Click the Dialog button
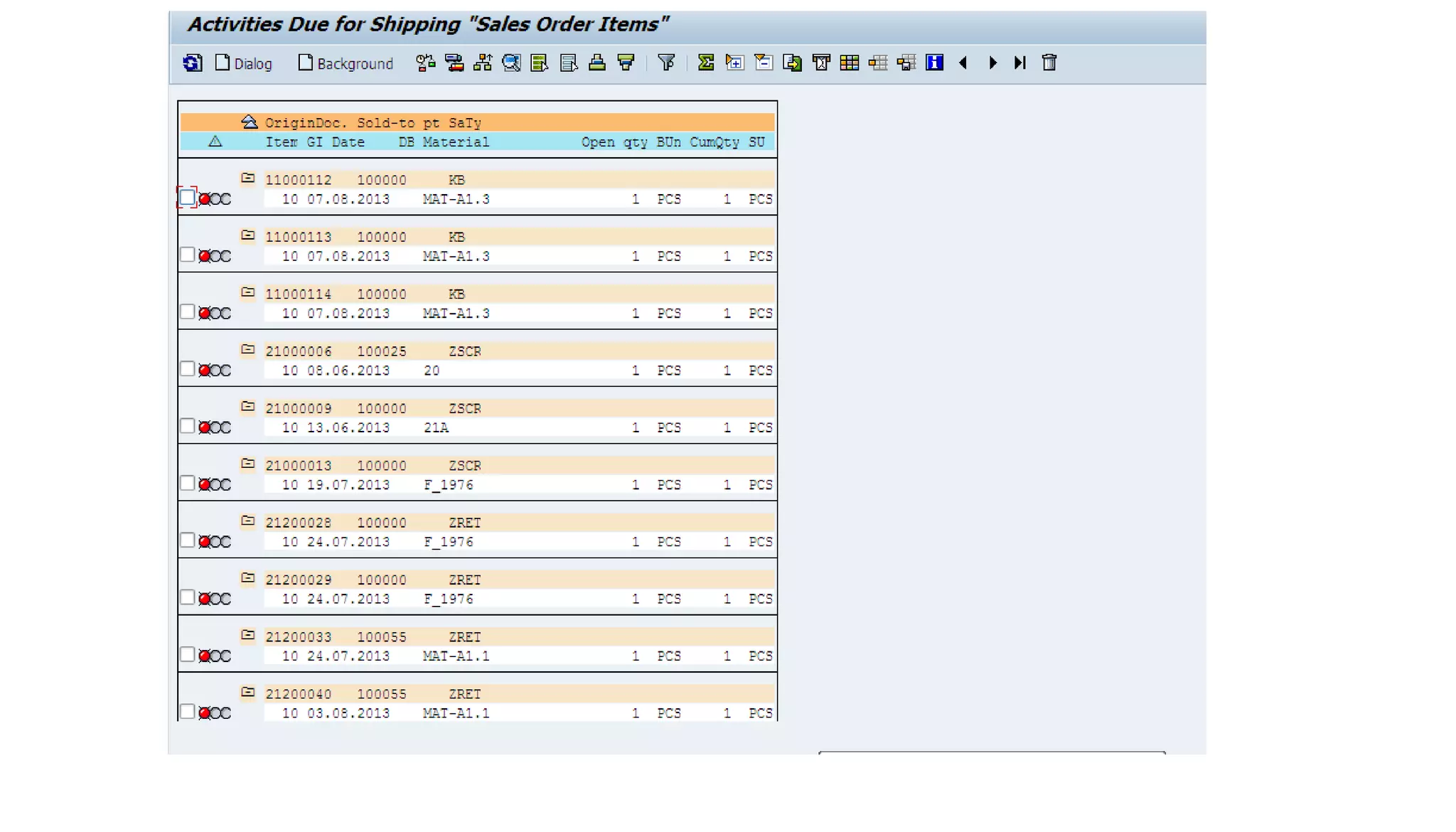Screen dimensions: 1456x832 point(244,63)
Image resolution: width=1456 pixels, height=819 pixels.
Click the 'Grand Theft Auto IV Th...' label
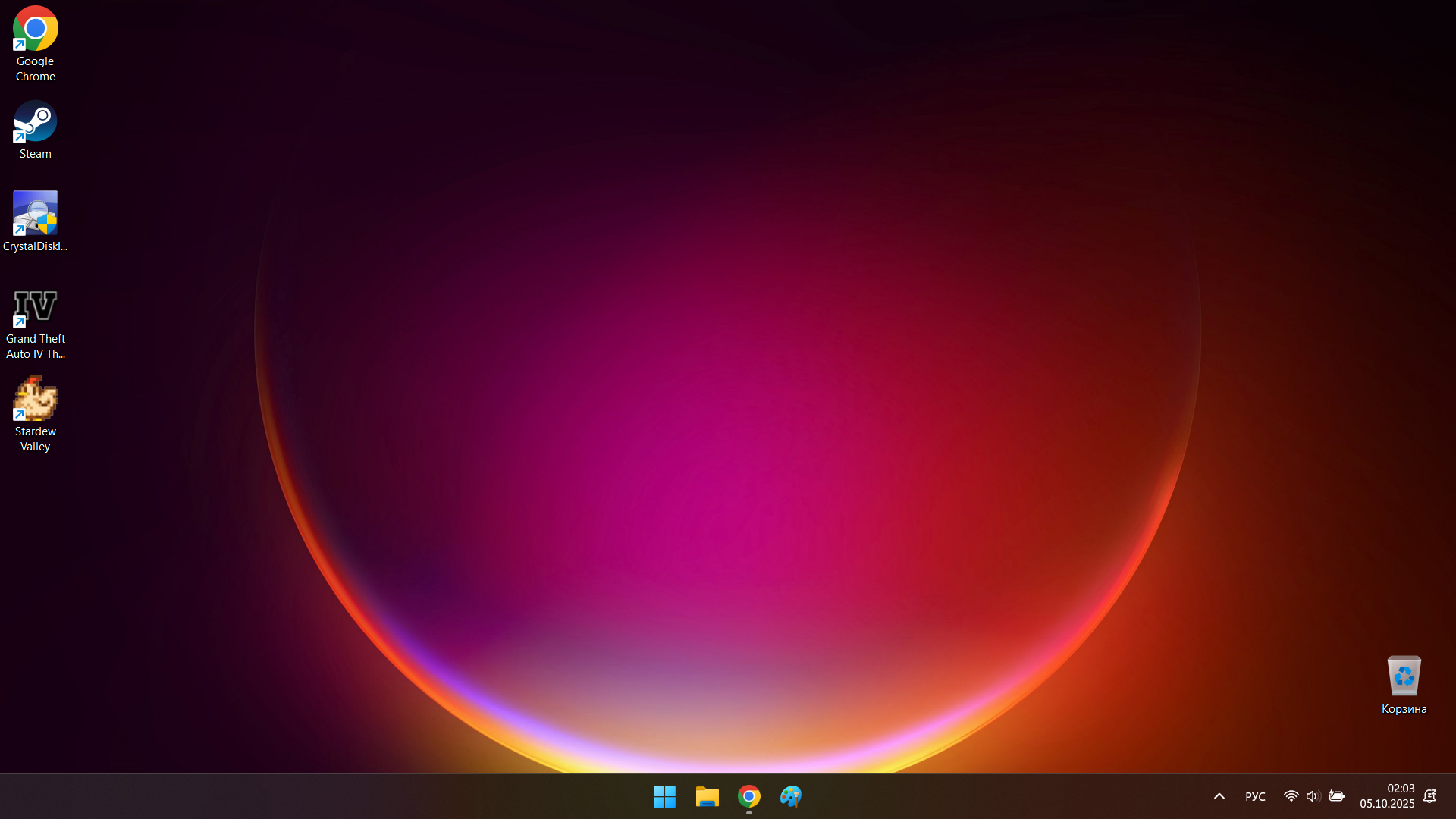click(x=35, y=347)
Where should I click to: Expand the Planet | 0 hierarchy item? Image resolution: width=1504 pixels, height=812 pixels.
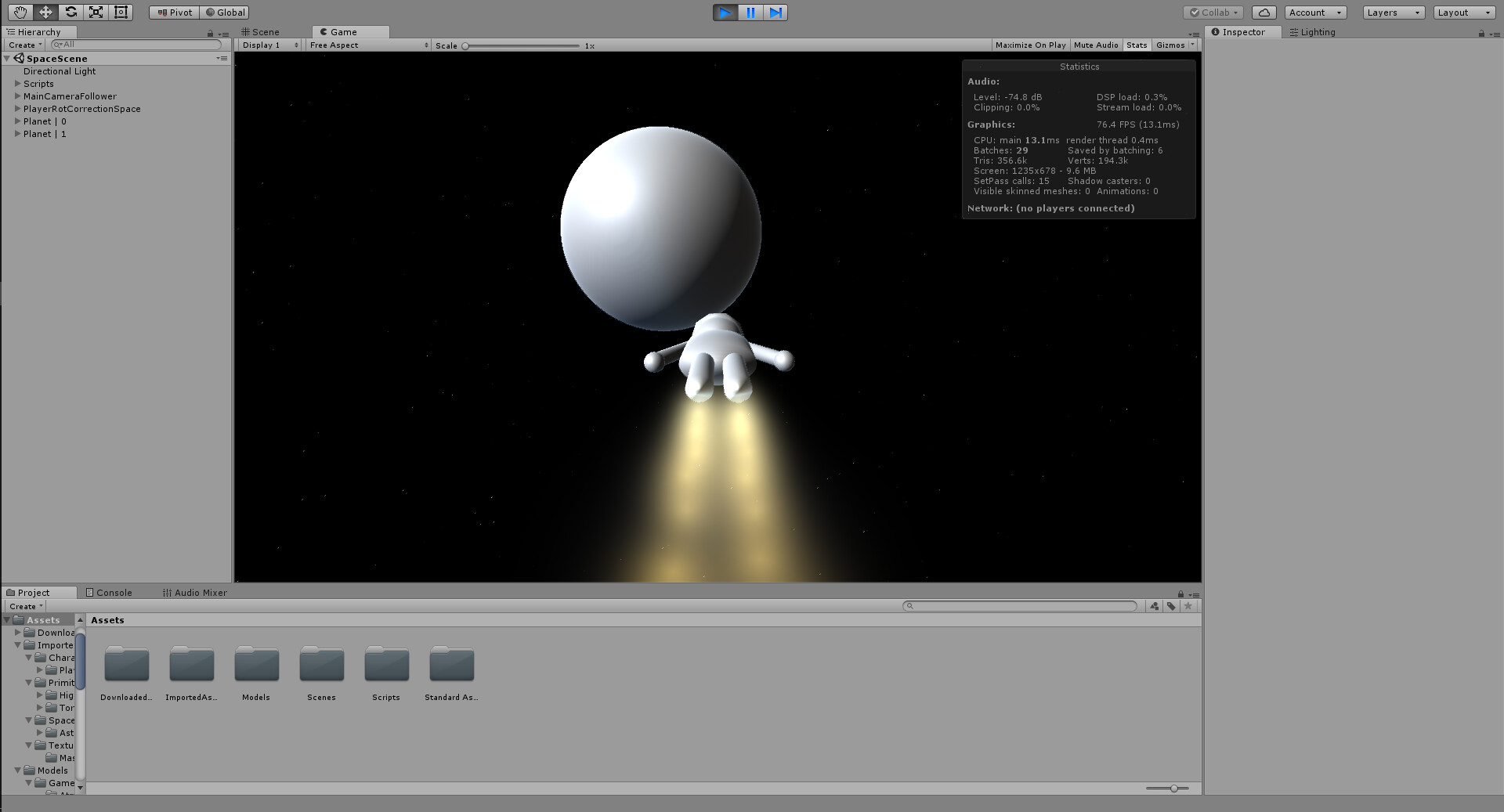(17, 121)
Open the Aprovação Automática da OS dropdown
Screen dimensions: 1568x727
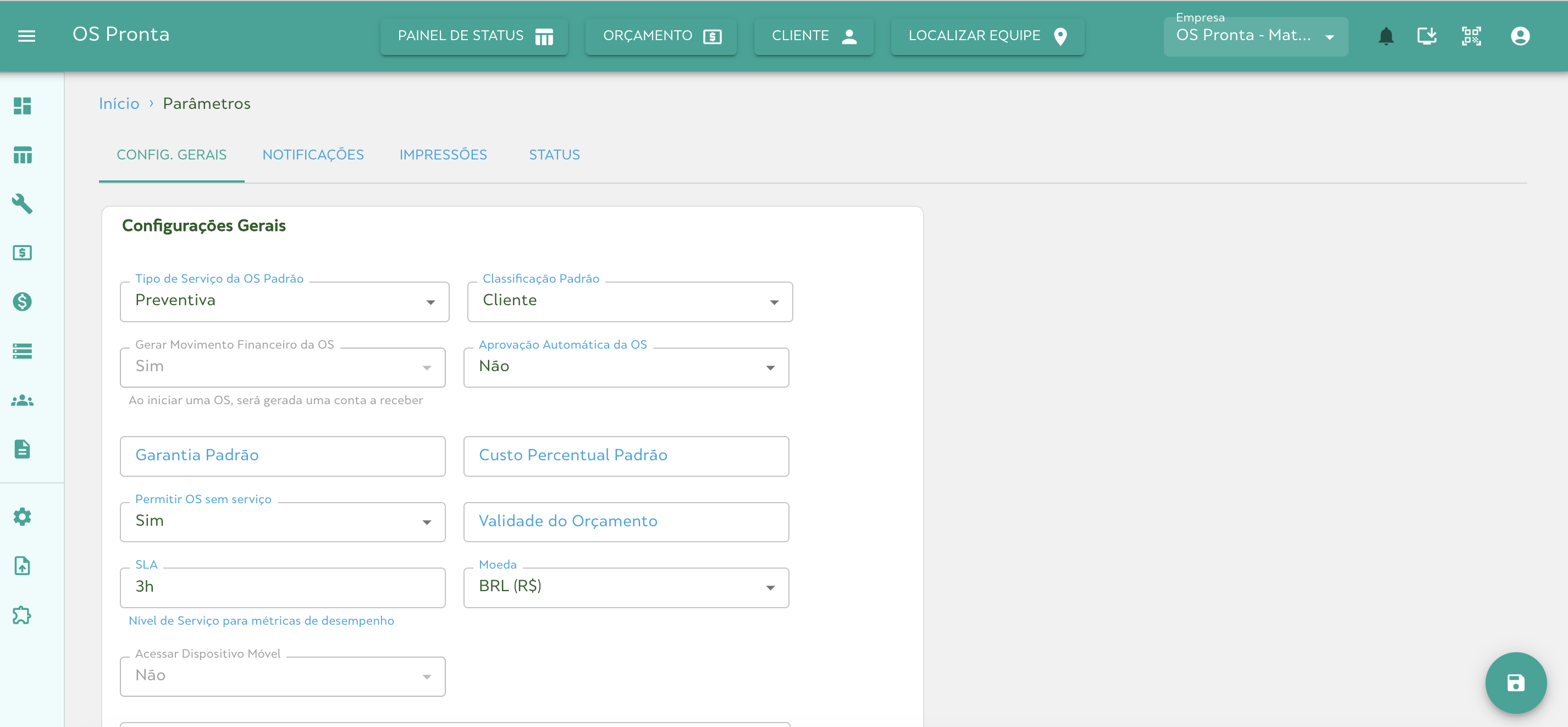(626, 367)
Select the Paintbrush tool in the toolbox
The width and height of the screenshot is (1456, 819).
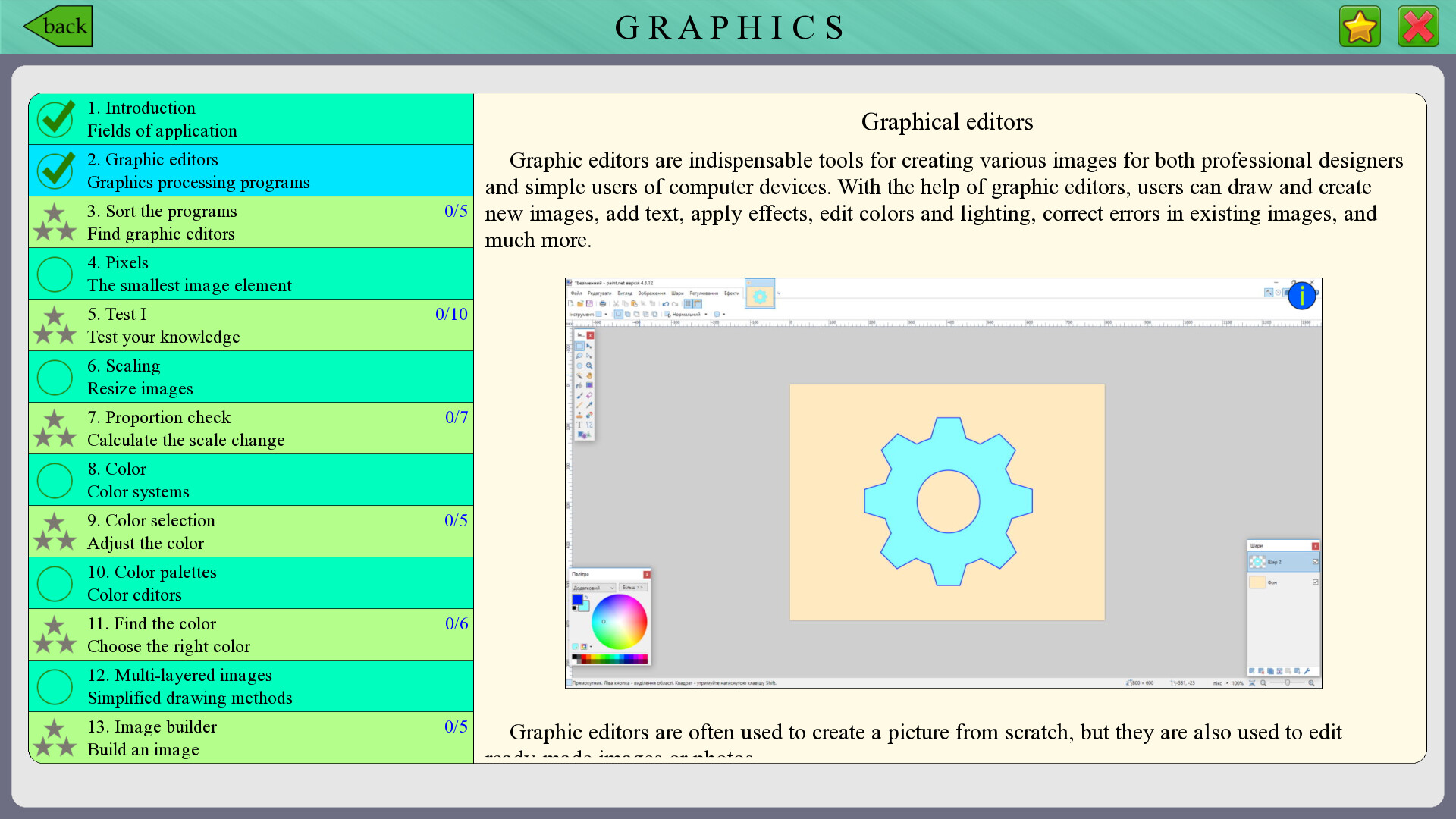coord(579,395)
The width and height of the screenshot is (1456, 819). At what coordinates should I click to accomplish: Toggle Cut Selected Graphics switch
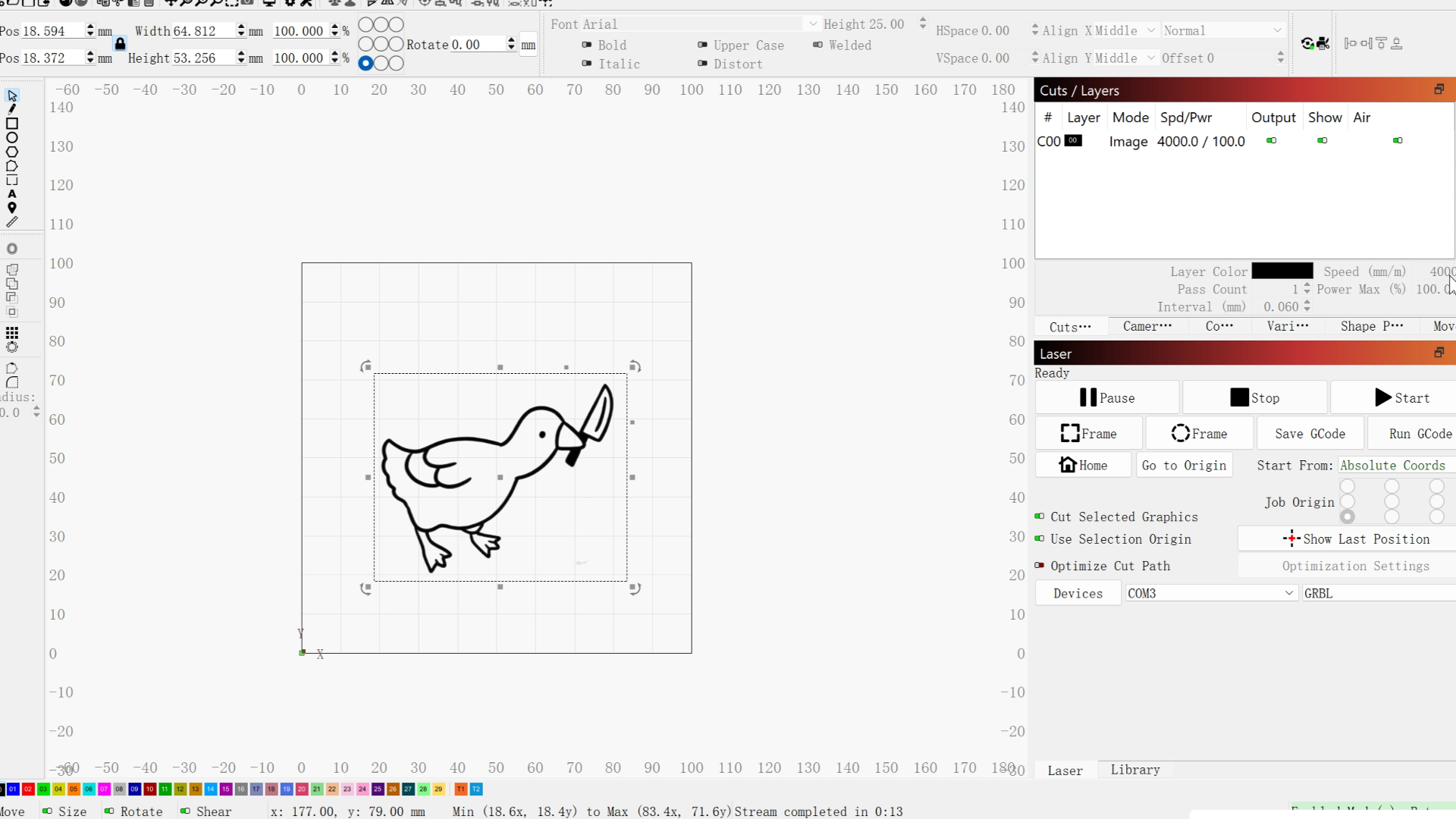pos(1040,516)
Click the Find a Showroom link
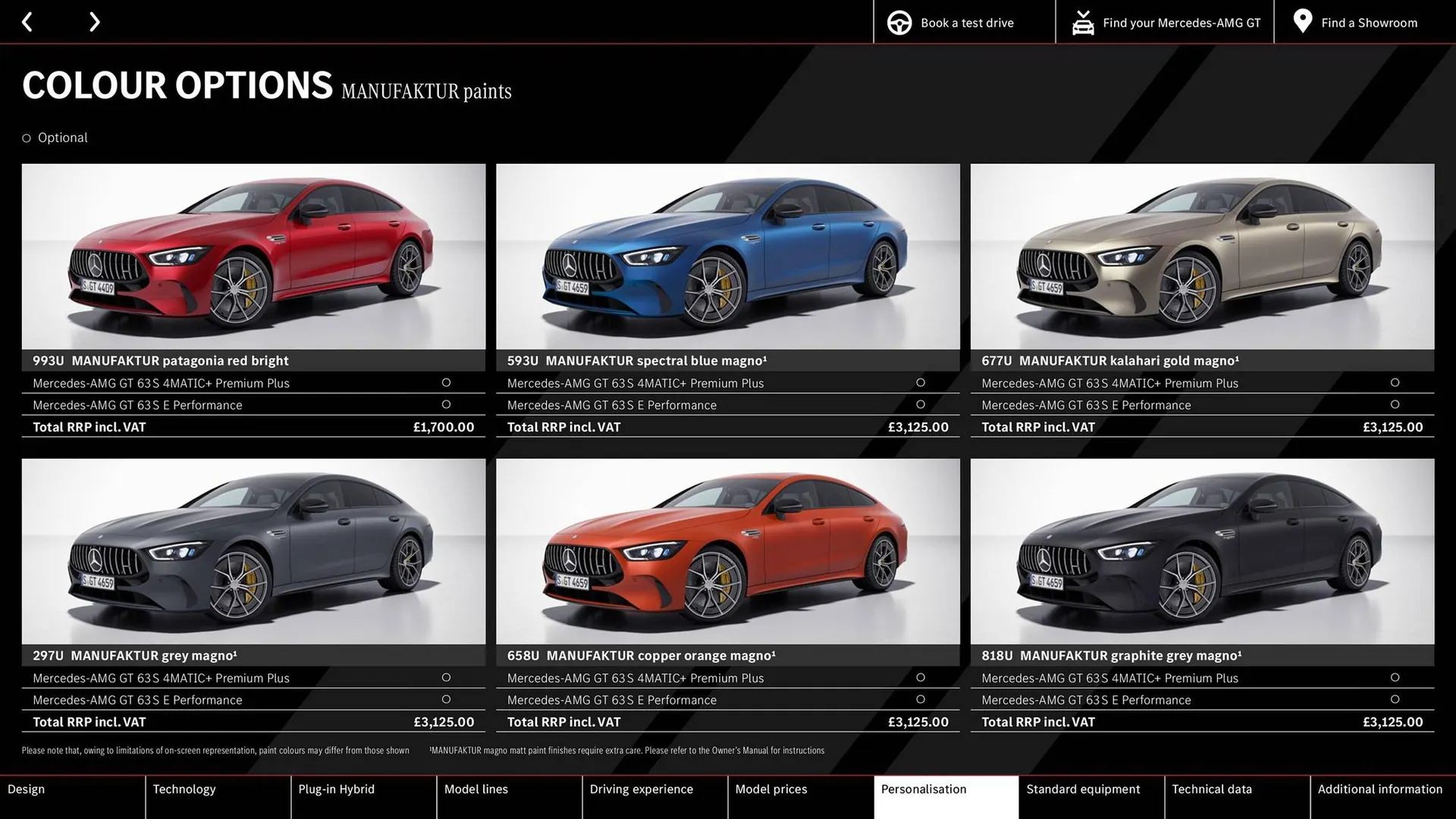This screenshot has height=819, width=1456. click(1369, 22)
● ● ● ● ● ● ●
Each line above is to be transcribed exactly, though its pictures are not.

Output ::
Click the Dialog button
Screen dimensions: 1456x832 point(244,63)
Image resolution: width=1456 pixels, height=819 pixels.
Click the 'Grand Theft Auto IV Th...' label
click(x=35, y=347)
Where should I click to: Expand the Planet | 0 hierarchy item? Image resolution: width=1504 pixels, height=812 pixels.
(17, 121)
Open the Aprovação Automática da OS dropdown
Screen dimensions: 1568x727
(626, 367)
Select the Paintbrush tool in the toolbox
The width and height of the screenshot is (1456, 819).
coord(579,395)
The width and height of the screenshot is (1456, 819). At what coordinates should I click to accomplish: Toggle Cut Selected Graphics switch
pos(1040,516)
Click the Find a Showroom link
This screenshot has height=819, width=1456. click(1369, 22)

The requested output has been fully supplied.